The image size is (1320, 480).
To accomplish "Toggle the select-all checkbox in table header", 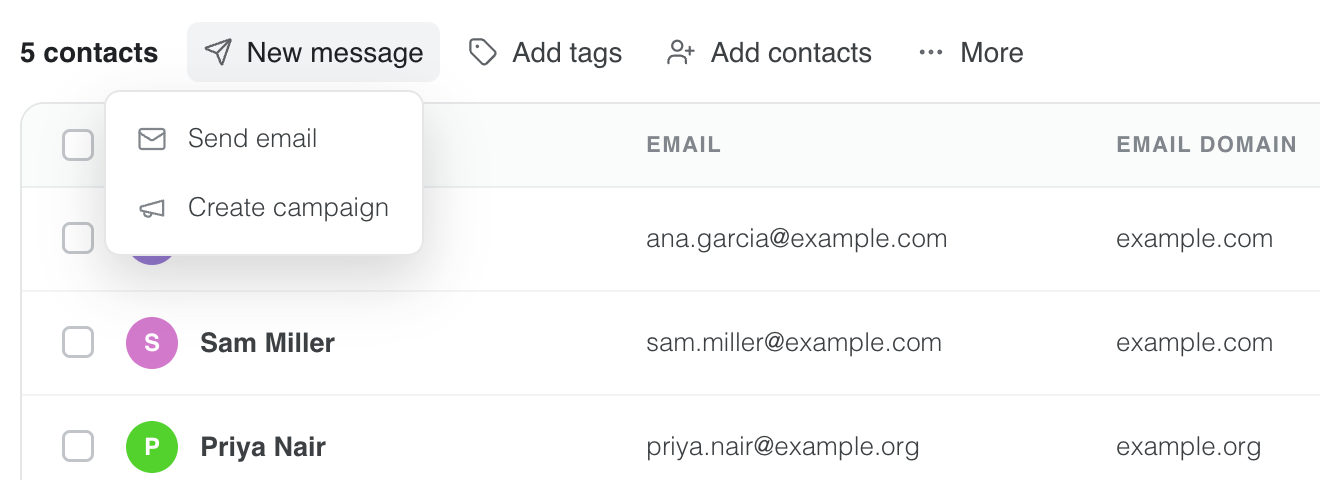I will (78, 145).
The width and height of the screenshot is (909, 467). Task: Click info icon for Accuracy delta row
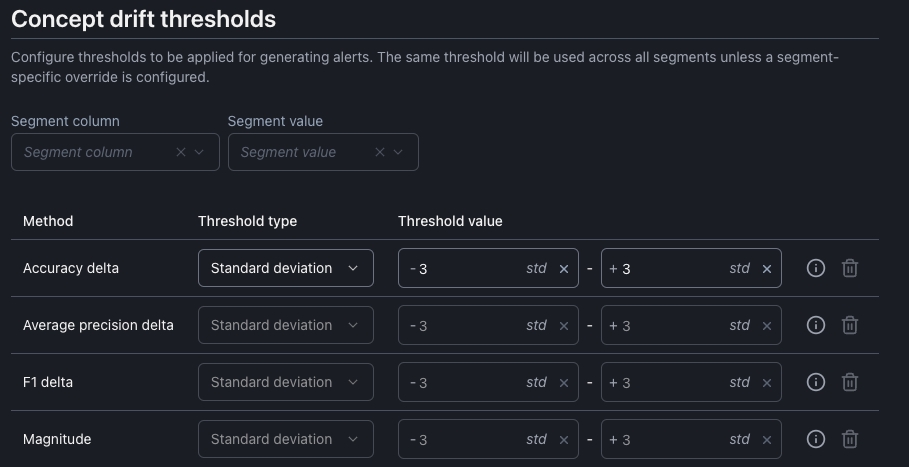(x=815, y=268)
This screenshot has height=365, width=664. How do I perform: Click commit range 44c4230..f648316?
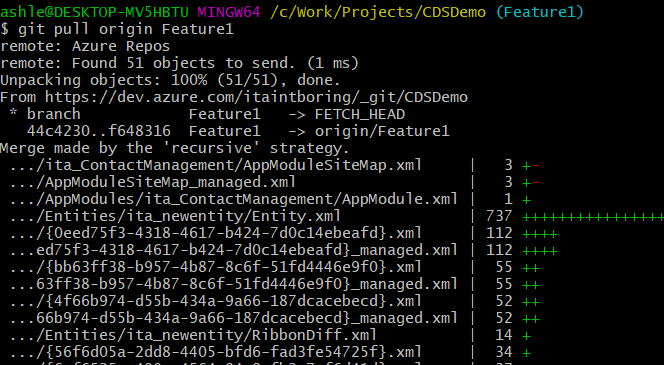pos(99,131)
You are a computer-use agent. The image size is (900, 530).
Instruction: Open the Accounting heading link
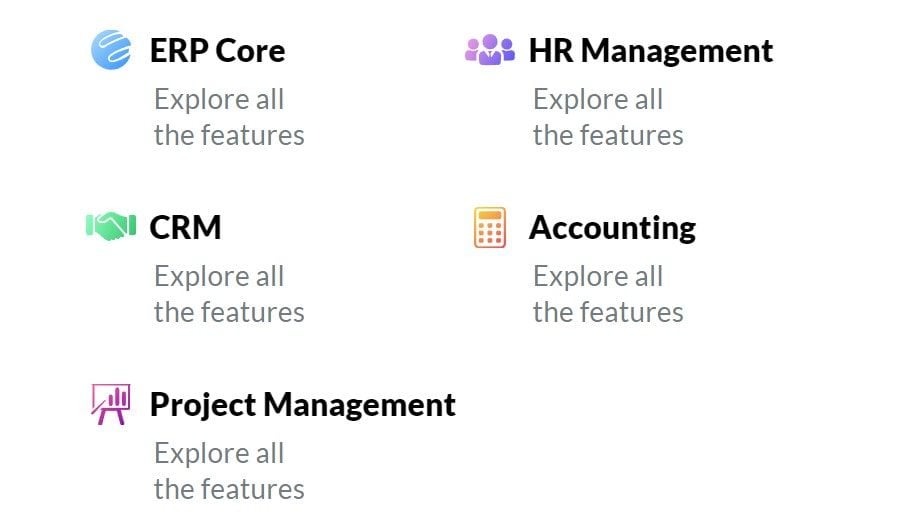(x=612, y=228)
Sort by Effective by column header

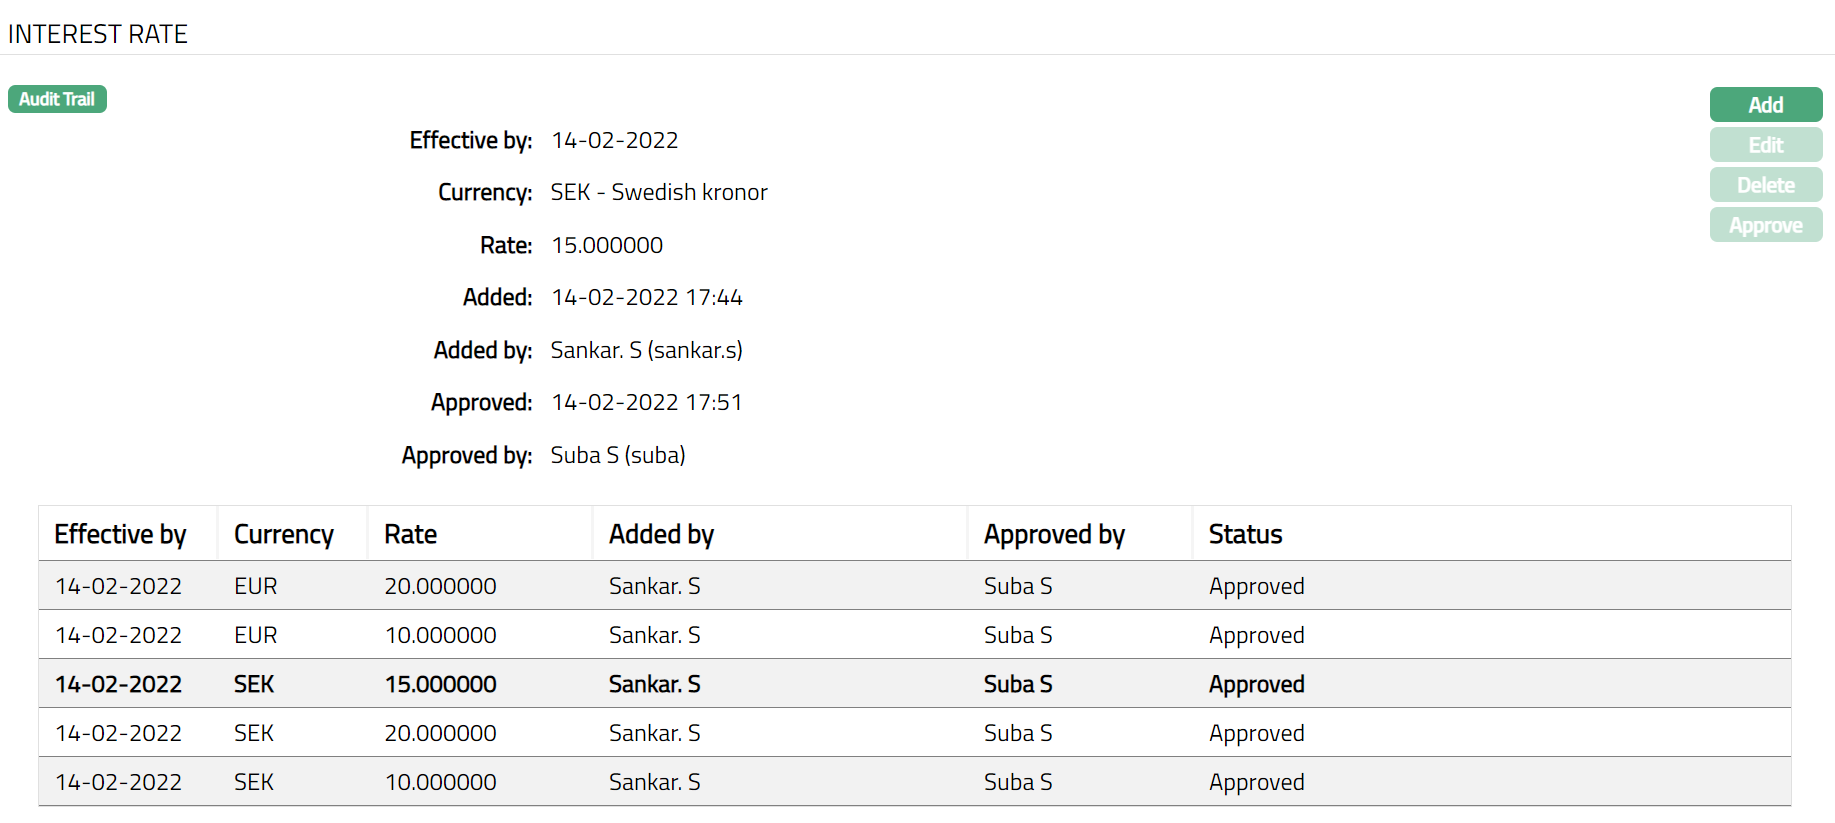[120, 534]
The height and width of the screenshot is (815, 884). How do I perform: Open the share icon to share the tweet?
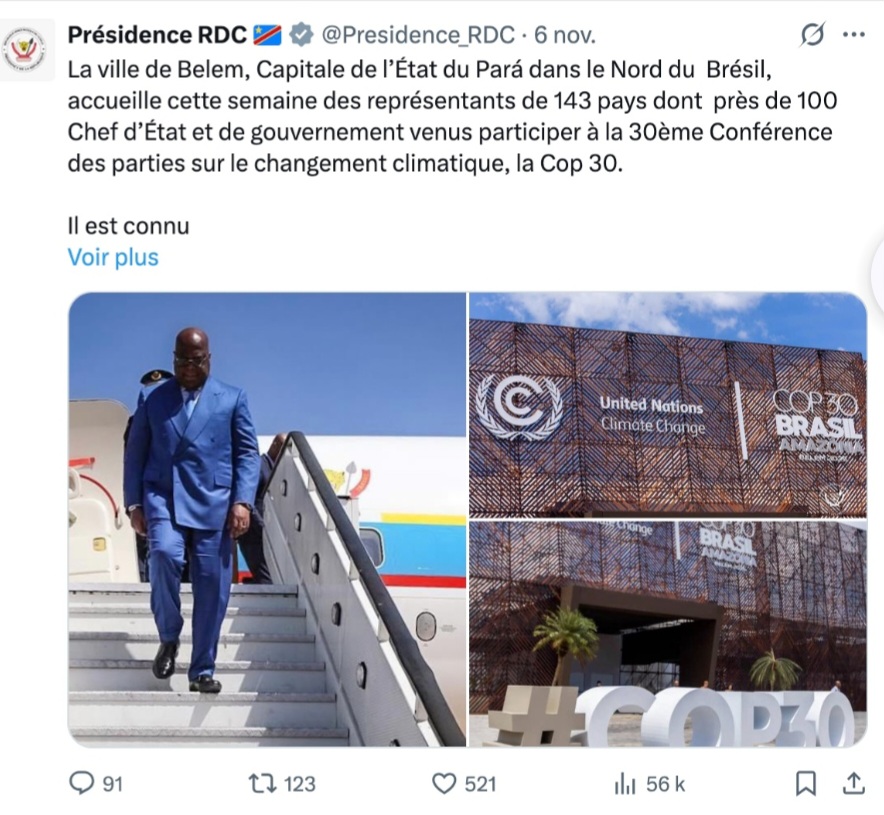[x=853, y=786]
------------------------------------------------
- _Task details_
Your answer must be an exact copy of the lines above, from the line that contains "Sort by Effective by column header" through the final line, with no pictures in it.

- _Worked solution_
Sort by Effective by column header

[120, 534]
The height and width of the screenshot is (815, 884). How do I perform: Open the share icon to share the tweet?
[x=853, y=786]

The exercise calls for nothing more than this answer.